[WHAT IS EXPECTED]:
Instruction for the entries that follow: retype exactly the lines from the line with "The image size is (728, 407)." to the line with "The width and height of the screenshot is (378, 194).", both included, and omit all others.

[RECORD SET]:
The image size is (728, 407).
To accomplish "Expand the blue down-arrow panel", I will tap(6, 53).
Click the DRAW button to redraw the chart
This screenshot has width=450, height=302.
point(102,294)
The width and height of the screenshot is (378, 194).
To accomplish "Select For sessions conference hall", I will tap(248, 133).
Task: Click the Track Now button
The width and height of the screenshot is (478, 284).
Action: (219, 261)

* * *

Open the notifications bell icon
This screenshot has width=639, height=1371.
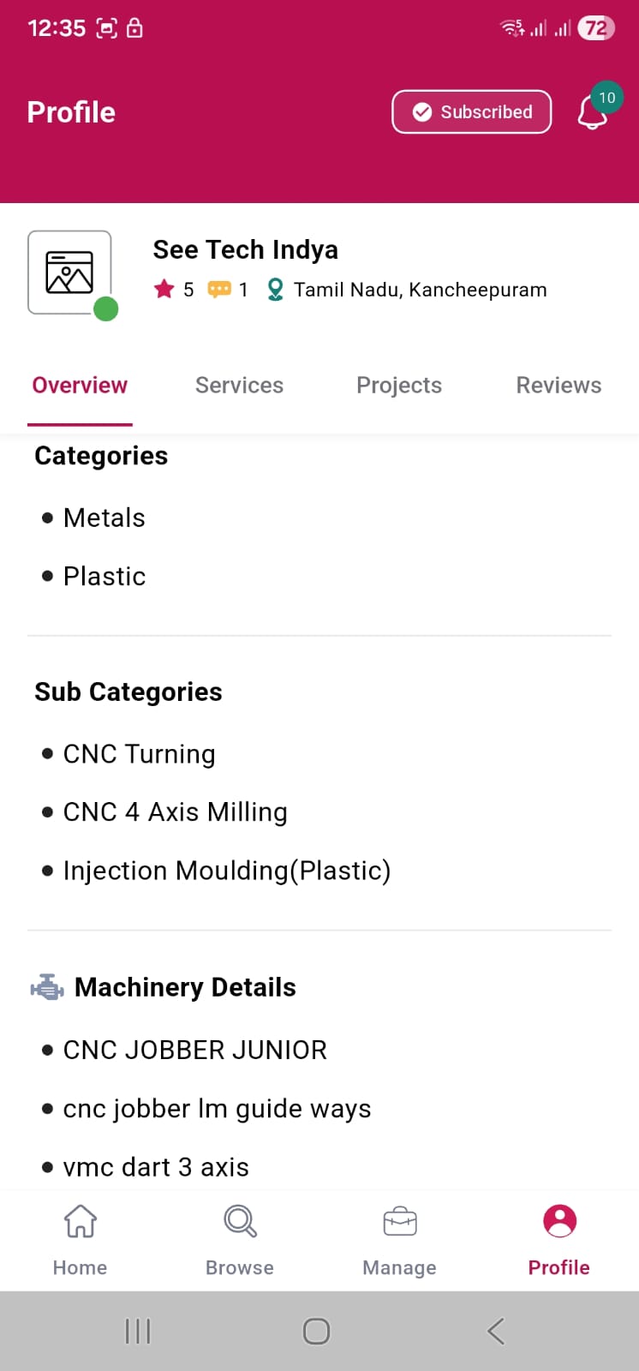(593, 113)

...

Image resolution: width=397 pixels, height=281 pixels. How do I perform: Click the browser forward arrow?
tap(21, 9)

[SOLUTION FOR THIS PROBLEM]:
The image size is (728, 407).
To accomplish "Expand the blue down-arrow panel", I will tap(6, 53).
Click the DRAW button to redraw the chart
This screenshot has width=450, height=302.
point(102,294)
The width and height of the screenshot is (378, 194).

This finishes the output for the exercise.